For every customer a view VTxxx_tablename or VTxxx_viewname in the form "SELECT * FROM underlyingobject WHERE tenant_id = x WITH CHECK OPTION" with Select/Insert/Update/Delete-grants.
n customer schemas with no data.
For every of the n tenants synonyms to their granted views in their no-data schemas.
All of the above generated (and re-generated) by script.

Result:

All tables have a PK of (tenant_id, id) (or: (id, tenant_id), this is the question)
All FKs obviously include the tenant_id column, therefore no mixing of customer data possible.

The data:

"normal" OLTP-application (everything normalized, many JOINs in the SELECTs)
tenant_id is currently from [1,2,3], but might eventually get into the range 1..100.
ID is filled by one sequence per table.

The access:

All access is though the views, therefore every SELECT has an implicit WHERE tenant_id = x
Many SELECTs have a WHERE clause with full PK (implicit tenant_id through the used VIEW plus extra id like in WHERE tenant_id = x AND id = y)

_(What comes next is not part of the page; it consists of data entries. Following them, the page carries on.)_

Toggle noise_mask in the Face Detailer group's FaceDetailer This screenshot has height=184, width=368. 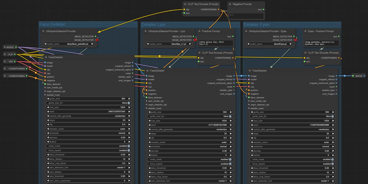(129, 146)
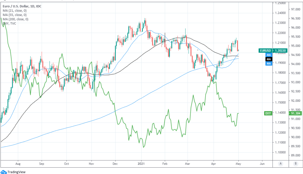Click the 2021 label on time axis

tap(142, 164)
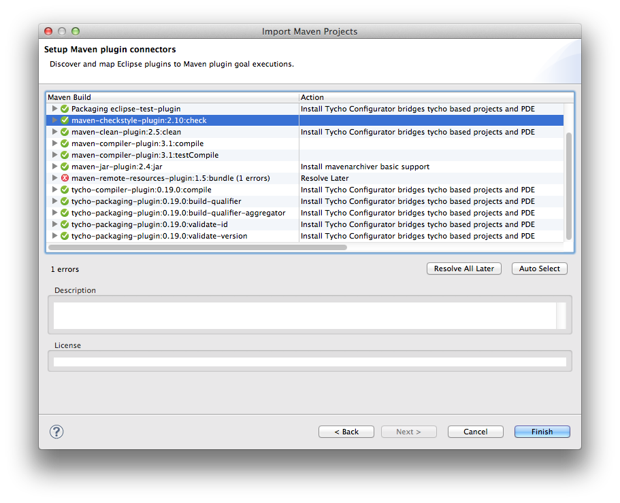620x503 pixels.
Task: Expand the maven-checkstyle-plugin:2.10:check row
Action: tap(55, 120)
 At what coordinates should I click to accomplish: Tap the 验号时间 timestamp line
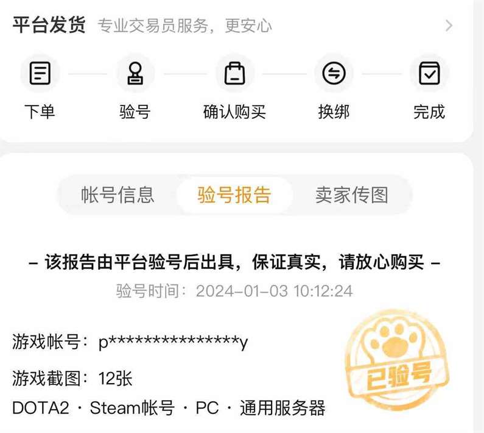(x=234, y=291)
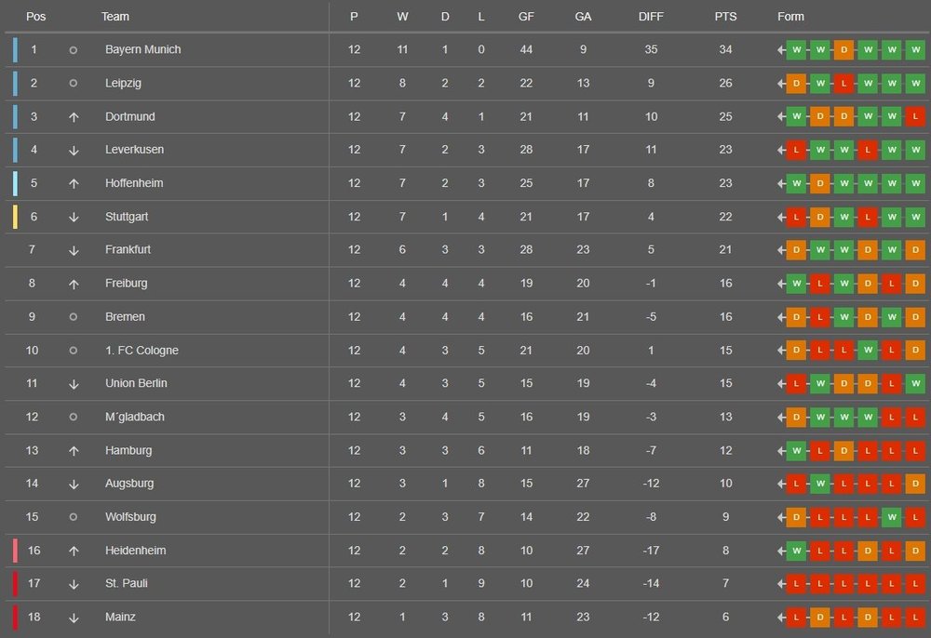Sort by the DIFF column header
The image size is (931, 638).
pyautogui.click(x=652, y=17)
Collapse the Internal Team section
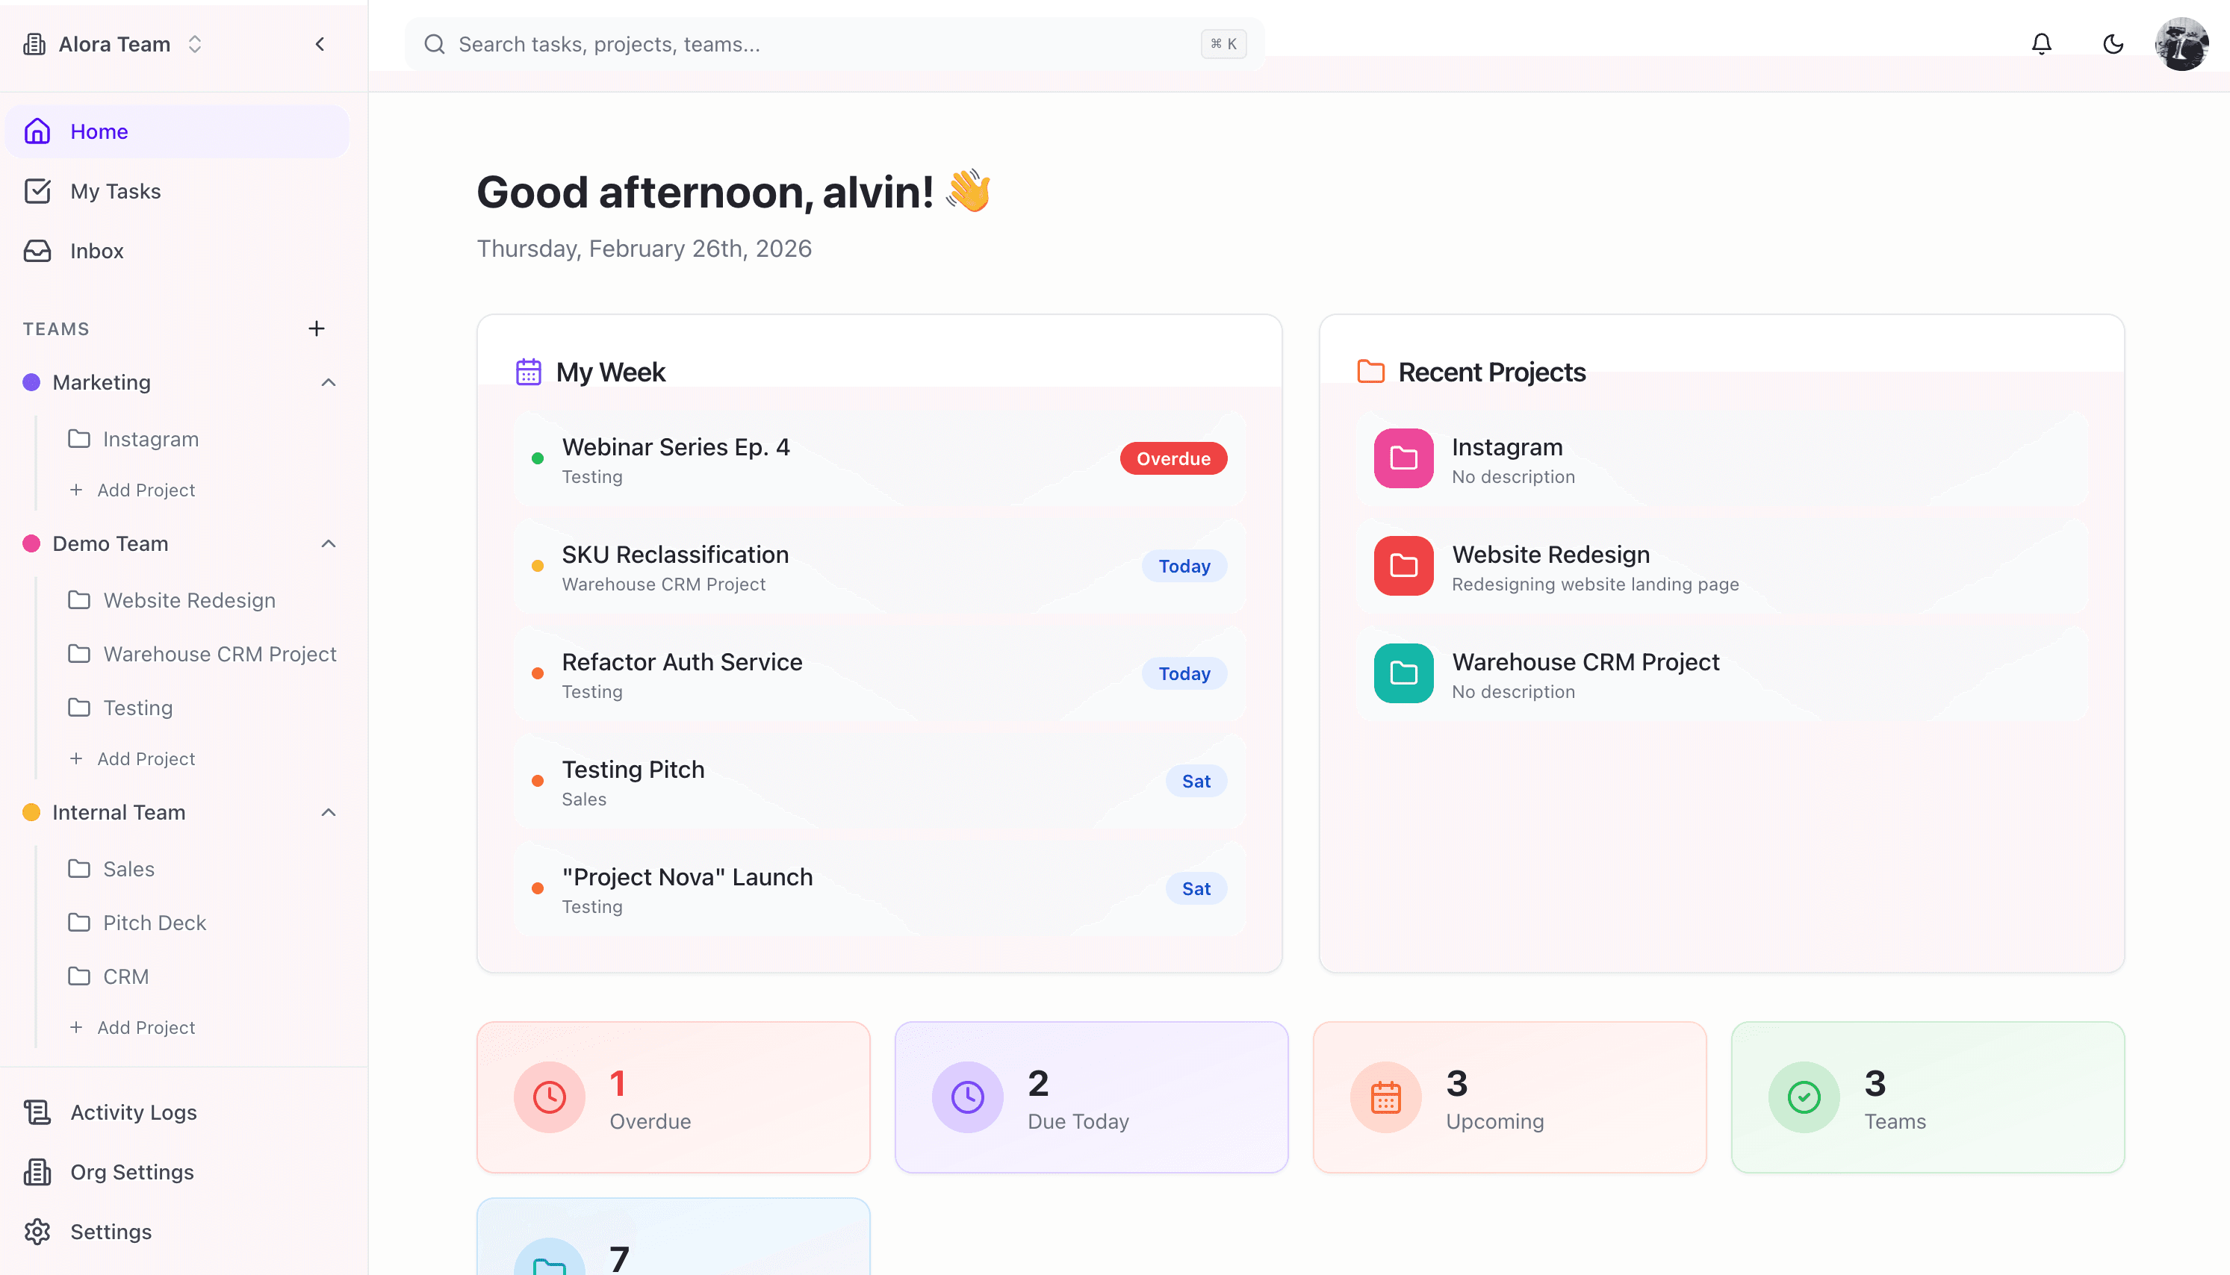 [x=328, y=813]
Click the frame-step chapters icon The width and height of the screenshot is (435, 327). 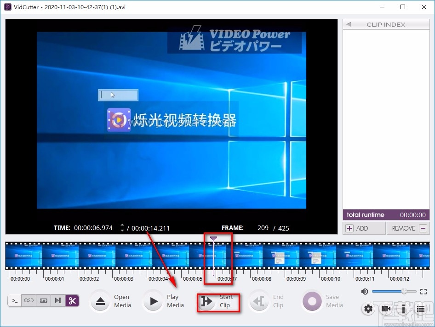58,301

Right now I decided for PK-column order (tenant_id, id).

Pro:

when ID column not present, INDEX SKIP SCAN or INDEX RANGE SCAN is possible
As no Oracle EE is available, this is my "poor mans partitioning" (downside below)

Con:

assuming the the application is used the same amount by all tenants, the PK has to be reorganized pretty much / for every insert, as low tenant_id rows are added as well.

What would you do in this case and why:

PK (tenant_id, id)
PK (id, tenant_id)
own schema (with own tablespace) per tenant nevertheless (more admin work (schema compare), better speed, simpler SQLs)

I'm looking for Oracle related physical differences only (like SCANs, Index Update costs or more general read costs/bottlenecks against write costs/bottlenecks)

Thank you, Blama

score 3 · Accepted Answer · answered Aug 11 '14 at 13:04

Store the tenant_id first. When you do this you can enable index key compression.

See http://docs.oracle.com/cd/B28359_01/server.111/b28310/indexes003.htm#i1106790 for the syntax and http://docs.oracle.com/cd/B28359_01/server.111/b28318/schema.htm#i14618 for the concepts.

In your case, you can do it like this:

create unique index mytable_idx on mytable(tenant_id,id) compress 1;

alter table mytable add constraint mytable_pk primary key(tenant_id, id);

score 1 · Answer 2 · answered Aug 11 '14 at 11:58

One thing you need to keep in mind is what you are using PK for. At the logical level (sometimes called the conceptual level), the primary key is simply one of the candidate keys, chosen somewhat arbitrarily. The purpose is to guarantee that each row is unique, that each row has an identifier, and that no part of an identifier is left out (NULL). For these purposes, it makes no difference at all which choice you make.

At the physical level, the other purpose is to provide rapid access to your rows based on providing key data. If you do a lot of joins, this is where performance counts the most. And if your database is normalized, you will probably do a lot of joins. The important thing here is not the PK constraint, but the index the DBMS builds behind the scenes in order to manage the PK constraint.

In your case, this will be a composite index, with two fields. For some queries, you may be doing joins or lookups, based on partial information, and expecting a list of rows in response. Do you do a lot of joins and lookups where you know the tenant_id but don't know the id? Then put the tenant_id first in your PK definition.

That sounds like your case, based on what you said about views and tenant_id.

For Oracle, the automatic index will be a sorted index, and the joins with your views will run fairly fast.